极其简单的代码在 HtmlUnit 中不起作用
我正在使用 HtmlUnit 2.9(本月发布的稳定版本)。您知道为什么以下代码不起作用吗?
public class Main {
public static void main(String[] args) {
WebClient webClient = new WebClient(BrowserVersion.FIREFOX_3_6);
webClient.setCssEnabled(true);
webClient.setCssErrorHandler(new SilentCssErrorHandler());
webClient.setThrowExceptionOnFailingStatusCode(false);
webClient.setThrowExceptionOnScriptError(false);
webClient.setRedirectEnabled(false);
webClient.setAppletEnabled(false);
webClient.setJavaScriptEnabled(false);
webClient.setPopupBlockerEnabled(true);
webClient.setTimeout(60000);
webClient.setPrintContentOnFailingStatusCode(false);
System.out.println("This is printed on screen");
try {
webClient.getPage("http://www.2cash.info/index.php");
} catch (Exception e) {
e.printStackTrace();
}
System.out.println("This is NEVER printed on screen");
}
}
我还添加了 jstack 的结果。请注意,我标记了一个不断重复的部分:
2011-08-26 03:15:45
Full thread dump Java HotSpot(TM) Server VM (20.1-b02 mixed mode):
"Attach Listener" daemon prio=10 tid=0x09520400 nid=0x5363 waiting on condition [0x00000000]
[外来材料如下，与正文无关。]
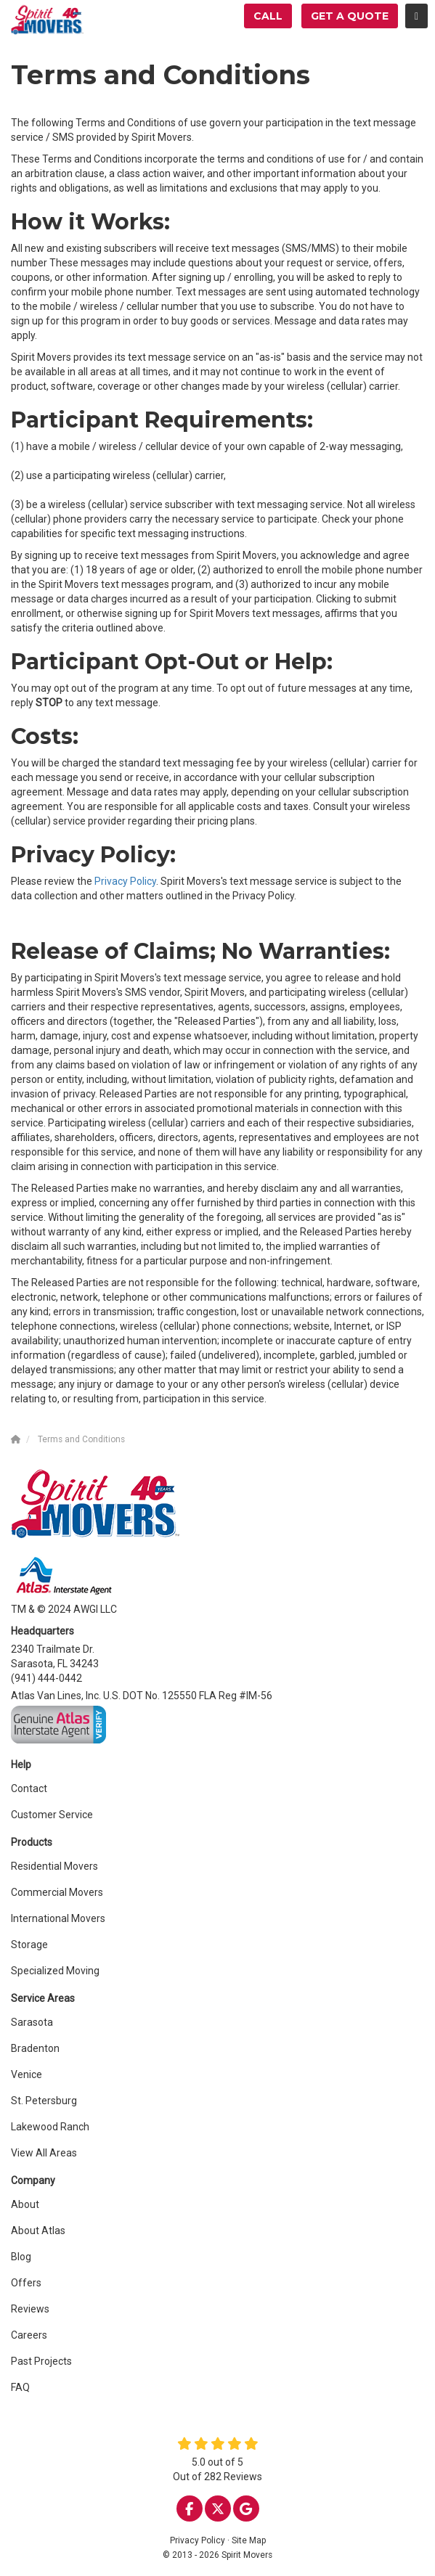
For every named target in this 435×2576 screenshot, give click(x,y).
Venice (26, 2074)
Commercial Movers (57, 1892)
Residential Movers (54, 1866)
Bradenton (35, 2048)
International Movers (58, 1918)
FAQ (20, 2387)
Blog (21, 2256)
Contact (29, 1788)
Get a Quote (350, 16)
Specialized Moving (55, 1970)
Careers (29, 2335)
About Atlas (38, 2230)
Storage (29, 1944)
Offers (26, 2283)
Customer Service (52, 1814)
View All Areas (44, 2153)
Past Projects (41, 2361)
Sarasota (32, 2022)
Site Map (249, 2540)
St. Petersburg (44, 2100)
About (25, 2204)
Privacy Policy (125, 881)
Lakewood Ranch (50, 2127)
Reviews (30, 2309)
java.lang.Thread.State: RUNNABLE
"JS executor for com.gargoylesoftware.htmlunit.WebClient@a7c45e" daemon prio=10 tid=0x6feb7400 nid=0x5356 waiting on condition [0x6fcfe000]
java.lang.Thread.State: TIMED_WAITING (sleeping)
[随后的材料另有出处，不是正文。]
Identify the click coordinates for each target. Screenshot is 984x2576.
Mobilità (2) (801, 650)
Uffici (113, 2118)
at java.lang.Thread.sleep(Native Method)
at com.gargoylesoftware.htmlunit.javascript.background.JavaScriptExecutor.run(JavaScriptExecutor.java:166)
at java.lang.Thread.run(Thread.java:662)
"Low Memory Detector" daemon prio=10 tid=0x70204c00 nid=0x5352 runnable [0x00000000]
java.lang.Thread.State: RUNNABLE
"C2 CompilerThread1" daemon prio=10 tid=0x70202800 nid=0x5351 runnable [0x00000000]
java.lang.Thread.State: RUNNABLE
"C2 CompilerThread0" daemon prio=10 tid=0x70200800 nid=0x5350 waiting on condition [0x00000000]
java.lang.Thread.State: RUNNABLE
"Signal Dispatcher" daemon prio=10 tid=0x09514c00 nid=0x534f runnable [0x00000000]
java.lang.Thread.State: RUNNABLE
"Finalizer" daemon prio=10 tid=0x09503400 nid=0x534e in Object.wait() [0x70798000]
java.lang.Thread.State: WAITING (on object monitor)
at java.lang.Object.wait(Native Method)
- waiting on <0x76af2ff0> (a java.lang.ref.ReferenceQueue$Lock)
at java.lang.ref.ReferenceQueue.remove(ReferenceQueue.java:118)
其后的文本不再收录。